Glittery nights and classy flights will now become a dream for bureaucrats as government on Wednesday launched austerity drive.
The Finance Ministry announced some parochial austerity measures, which included ban on government seminars in 5-Star hotels, a purchase of new vehicles and a cut in non-plan expenditure by 10 percent.
The 10 percent cut will not include interest payment, repayment of debt, defence budget, salaries and the pension bill.
Moreover, government officials, excluding top bureaucrats, have been directed to fly only in economy class for domestic tours.
The measures also incorporate an absolute ban on new appointments in government departments.
The measures were declared to enhance the slowing economy without obstructing the functioning efficiency of the government.
The UPA government cannot pronounce any new common man friendly schemes in light of the 2014 general elections and even the state governments, despite of their political character, will find it difficult to get more central funds till the released amounts have been fully utilised.
With an austerity rule in full sway in India, efforts are being made to trim the national deficit – which falls short by some margin.
The deficit in the first four months had reached a disturbing level of 63 percent of the full-year target. Pushed to meet the fiscal deficit target of 4.8 percent of the gross domestic product (GDP), the finance ministry gave open orders to all federal ministries to firmly follow the rule that not more than 33 percent of the Budget Estimate (BE) is spent in the last quarter of the fiscal, while the expenses in March, the last month of the fiscal, should not be more than 15 percent of the BE.
It was reported in April this year that the sleuths of National Investigation Agency were facing an odd problem of transportation as they are ‘forced’ to commute by taxis, since the investigating agency had not been able to purchase vehicles due to an austerity drive.
Experts hailed the measures taken by the ministry, saying these would help evade a sovereign rating downgrade but simultaneously accepted that these spending restrains could have a negative impact on growth, given that private expenditure has hit a nadir and corporate investments have barely improved.
According to a finance ministry’s release, every ministry will put into effect a compulsory 10 percent cut in non-Plan expenditure, which means that near to a half of the budgeted non-Plan expenditure of Rs 11.09 lakh crore for financial year 2014 would be subject to the cut.
Reportedly, subsidies are expected to be kept within the budgeted limits, credit goes to the gradual deregulation of fuel prices and no major extra burden on food subsidy is seen this fiscal in view of the Food Security Law.

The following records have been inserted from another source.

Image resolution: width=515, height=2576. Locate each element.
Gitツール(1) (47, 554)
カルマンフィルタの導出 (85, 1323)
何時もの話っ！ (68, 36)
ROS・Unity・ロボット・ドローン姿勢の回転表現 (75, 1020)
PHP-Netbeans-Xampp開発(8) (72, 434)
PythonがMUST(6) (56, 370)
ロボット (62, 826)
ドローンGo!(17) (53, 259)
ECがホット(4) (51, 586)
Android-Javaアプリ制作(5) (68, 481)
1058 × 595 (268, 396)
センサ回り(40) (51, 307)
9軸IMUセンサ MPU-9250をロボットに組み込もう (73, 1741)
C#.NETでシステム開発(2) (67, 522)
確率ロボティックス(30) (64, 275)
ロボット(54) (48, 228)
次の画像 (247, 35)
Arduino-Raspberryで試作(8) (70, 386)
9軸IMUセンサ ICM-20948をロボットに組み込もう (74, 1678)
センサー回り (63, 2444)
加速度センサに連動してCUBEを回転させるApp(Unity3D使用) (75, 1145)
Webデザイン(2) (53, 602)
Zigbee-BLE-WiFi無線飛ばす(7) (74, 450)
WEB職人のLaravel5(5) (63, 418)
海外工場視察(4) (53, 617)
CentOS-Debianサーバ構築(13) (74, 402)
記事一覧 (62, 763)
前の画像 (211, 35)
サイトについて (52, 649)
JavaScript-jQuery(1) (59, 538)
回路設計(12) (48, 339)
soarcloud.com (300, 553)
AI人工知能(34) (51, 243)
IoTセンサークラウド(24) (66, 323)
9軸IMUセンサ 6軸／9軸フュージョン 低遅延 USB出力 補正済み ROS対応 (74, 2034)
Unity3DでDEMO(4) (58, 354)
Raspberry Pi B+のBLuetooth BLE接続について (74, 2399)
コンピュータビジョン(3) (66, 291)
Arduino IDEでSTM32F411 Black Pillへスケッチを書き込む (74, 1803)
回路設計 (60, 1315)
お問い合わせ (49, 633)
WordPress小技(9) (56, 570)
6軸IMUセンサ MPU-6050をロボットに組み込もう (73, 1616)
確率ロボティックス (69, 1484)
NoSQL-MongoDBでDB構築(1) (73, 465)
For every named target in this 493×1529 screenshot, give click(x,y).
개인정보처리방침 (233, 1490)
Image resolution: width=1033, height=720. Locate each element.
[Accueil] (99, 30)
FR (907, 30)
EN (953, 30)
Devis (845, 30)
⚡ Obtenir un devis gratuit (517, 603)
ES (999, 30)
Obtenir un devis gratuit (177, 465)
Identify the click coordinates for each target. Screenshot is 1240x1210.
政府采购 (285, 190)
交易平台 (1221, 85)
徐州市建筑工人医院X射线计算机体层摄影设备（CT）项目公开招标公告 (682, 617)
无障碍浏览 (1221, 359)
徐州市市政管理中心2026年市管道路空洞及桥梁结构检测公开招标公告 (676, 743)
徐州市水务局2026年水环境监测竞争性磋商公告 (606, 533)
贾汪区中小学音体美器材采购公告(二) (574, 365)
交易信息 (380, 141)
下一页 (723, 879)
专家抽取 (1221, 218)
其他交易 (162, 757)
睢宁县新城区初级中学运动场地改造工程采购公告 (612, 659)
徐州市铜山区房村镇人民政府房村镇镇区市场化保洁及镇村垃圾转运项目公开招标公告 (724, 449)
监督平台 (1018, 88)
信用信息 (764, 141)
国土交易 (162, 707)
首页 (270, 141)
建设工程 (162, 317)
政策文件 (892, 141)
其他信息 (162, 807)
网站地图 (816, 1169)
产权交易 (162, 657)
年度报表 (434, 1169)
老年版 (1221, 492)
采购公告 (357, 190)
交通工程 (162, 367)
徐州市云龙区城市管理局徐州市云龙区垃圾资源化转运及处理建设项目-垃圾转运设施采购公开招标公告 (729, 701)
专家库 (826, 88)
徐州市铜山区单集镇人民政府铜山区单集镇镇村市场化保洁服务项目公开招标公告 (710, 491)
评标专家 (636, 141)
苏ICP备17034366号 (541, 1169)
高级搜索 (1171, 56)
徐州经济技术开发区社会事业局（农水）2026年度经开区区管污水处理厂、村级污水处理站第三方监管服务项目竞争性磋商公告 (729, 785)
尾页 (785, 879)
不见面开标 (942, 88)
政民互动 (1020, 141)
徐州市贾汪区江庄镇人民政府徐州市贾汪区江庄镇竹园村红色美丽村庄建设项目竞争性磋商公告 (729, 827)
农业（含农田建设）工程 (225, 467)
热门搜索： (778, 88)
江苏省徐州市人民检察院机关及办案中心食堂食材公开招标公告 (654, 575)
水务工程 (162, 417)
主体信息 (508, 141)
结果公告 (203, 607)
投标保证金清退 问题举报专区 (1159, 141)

However, my only question is that with the economy in deep trouble will the government’s austerity drive work or is it just an election gimmick ahead of 2014 general elections?
Because this is not the first time that the government has launched austerity drive, such measures have been announced many times, but it isn’t that easy to implement them as ministers and bureaucrats say their positions require them to live in style.